The Community Infrastructure Levy (Amendment) Regulations 2014 brought all of these changes into force as of 24 February 2014.
In November 2015, the Government commissioned a review of the CIL.
The independent review group submitted its report to Ministers in October 2016. The report called for a new approach to developer contributions and recommended a twin track approach - combining a low level local infrastructure tariff (LIT) and Section 106 - describing this as “the best of both worlds”.
The Autumn Budget 2017 document set out how the Government wished to proceed in amending the CIL and section 106, subject to a further consultation.

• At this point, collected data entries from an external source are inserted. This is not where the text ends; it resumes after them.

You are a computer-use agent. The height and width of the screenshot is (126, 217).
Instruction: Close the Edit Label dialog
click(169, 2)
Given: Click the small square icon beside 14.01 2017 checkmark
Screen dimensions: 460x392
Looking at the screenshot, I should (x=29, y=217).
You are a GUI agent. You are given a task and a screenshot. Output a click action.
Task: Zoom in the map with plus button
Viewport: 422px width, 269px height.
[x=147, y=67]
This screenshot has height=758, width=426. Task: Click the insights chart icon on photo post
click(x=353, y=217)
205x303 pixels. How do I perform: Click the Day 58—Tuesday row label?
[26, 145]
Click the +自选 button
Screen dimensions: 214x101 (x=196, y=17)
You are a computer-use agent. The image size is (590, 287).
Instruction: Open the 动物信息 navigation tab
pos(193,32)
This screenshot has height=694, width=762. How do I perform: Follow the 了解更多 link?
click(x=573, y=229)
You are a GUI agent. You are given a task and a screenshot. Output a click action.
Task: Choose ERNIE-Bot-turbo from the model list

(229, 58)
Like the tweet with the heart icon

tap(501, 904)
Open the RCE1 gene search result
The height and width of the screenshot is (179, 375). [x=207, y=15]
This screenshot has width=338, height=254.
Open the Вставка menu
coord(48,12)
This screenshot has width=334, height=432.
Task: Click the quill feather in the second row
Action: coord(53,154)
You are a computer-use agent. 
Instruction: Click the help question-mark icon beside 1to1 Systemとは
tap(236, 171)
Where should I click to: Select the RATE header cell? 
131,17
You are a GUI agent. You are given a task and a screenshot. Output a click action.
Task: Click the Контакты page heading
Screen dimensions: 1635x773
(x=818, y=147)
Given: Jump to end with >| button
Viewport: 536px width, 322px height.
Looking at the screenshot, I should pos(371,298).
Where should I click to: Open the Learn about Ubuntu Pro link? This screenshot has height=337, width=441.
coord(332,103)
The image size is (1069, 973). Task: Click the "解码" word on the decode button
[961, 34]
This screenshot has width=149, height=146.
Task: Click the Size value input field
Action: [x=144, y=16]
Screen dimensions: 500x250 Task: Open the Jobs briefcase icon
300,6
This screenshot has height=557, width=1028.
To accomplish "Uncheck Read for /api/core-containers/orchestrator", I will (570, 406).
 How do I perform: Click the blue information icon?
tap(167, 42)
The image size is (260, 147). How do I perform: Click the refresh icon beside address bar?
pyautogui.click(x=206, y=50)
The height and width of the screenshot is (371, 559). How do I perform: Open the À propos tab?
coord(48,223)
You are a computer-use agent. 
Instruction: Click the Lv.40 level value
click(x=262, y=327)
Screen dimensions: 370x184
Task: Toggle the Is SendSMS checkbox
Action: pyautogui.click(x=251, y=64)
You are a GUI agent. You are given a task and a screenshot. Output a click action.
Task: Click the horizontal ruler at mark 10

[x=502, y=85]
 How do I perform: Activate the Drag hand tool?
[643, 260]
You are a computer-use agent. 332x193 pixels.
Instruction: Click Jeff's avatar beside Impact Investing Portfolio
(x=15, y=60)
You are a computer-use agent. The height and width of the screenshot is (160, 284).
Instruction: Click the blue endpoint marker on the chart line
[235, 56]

In the document’s section on the Cambridge – Milton Keynes – Oxford corridor (for example), the Government said that it would encourage authorities to make use of existing powers and to consider introducing a strategic infrastructure tariff, to sit alongside the CIL.
In March 2018, the Ministry of Housing, Communities and Local Government (MHCLG) launched a consultation on supporting housing delivery through developer contributions. This consultation document set out the perceived shortcomings of the current system and listed the Government’s five objectives for reform:
One area where change was proposed was setting the rate for CIL, where the consultation set out to overcome issues around setting CIL rates based on the type and scale of the proposed development and differences in the uplift in land values on granting planning permission. It therefore proposed that rates should be based on the existing use of land. The consultation also raised the possibility in the longer term of determining developer contributions nationally and making them non-negotiable.
MHCLG’s response to the consultation was published in October 2018.
Most recently, a technical consultation on draft regulations to reform developer contributions ran from December 2018 to January 2019. In it, the May Government set out its proposals around reducing complexity and increasing certainty, increasing market responsiveness (through indexation of CIL rates), improving transparency and increasing accountability, delivering starter homes and other technical clarifications.
The summary of responses to this consultation and the Government’s view of the way forward was published in June 2019.
The regulations enacting the changes are the Community Infrastructure Levy (Amendment) (England) (No. 2) Regulations 2019.
Local planning authorities must publish details of any draft charging schedule and agreed charging schedule for the CIL on their website.
A study commissioned by MHCLG estimated that developer contributions through CIL were worth £945 million in 2016/17.
The London boroughs and the Mayor of London all have powers as CIL charging authorities.
The levy in Greater London (MCIL1, since superseded) applied to developments consented on or after 1 April 2012, and was collected by London boroughs once development commenced. The Mayor designated that the CIL would be used to raise £300 million towards the delivery of Crossrail. Listing the infrastructure projects or types of infrastructure that the Mayor intended to fund in whole or in part by CIL also allowed the continued use of planning obligations (section 106 agreements) for other projects or types of infrastructure.
The second iteration of the Mayoral CIL (MCIL2) came into force on 1 April 2019, superseding MCIL1. MCIL2 will be used to fund Crossrail 1 (the Elizabeth Line) and Crossrail 2. The Mayor of London/London Assembly website explains the difference between MCIL1 and MCIL2.
Separate to the Mayoral CIL, each London borough is also entitled to set its own CIL charging schedule to gather funds to pay for new infrastructure within that borough. Although this will be an additional charge for development, boroughs must show that they have considered the Mayoral CIL when setting their own charge.
This note sets out all these issues in more detail. It applies to England and Wales only.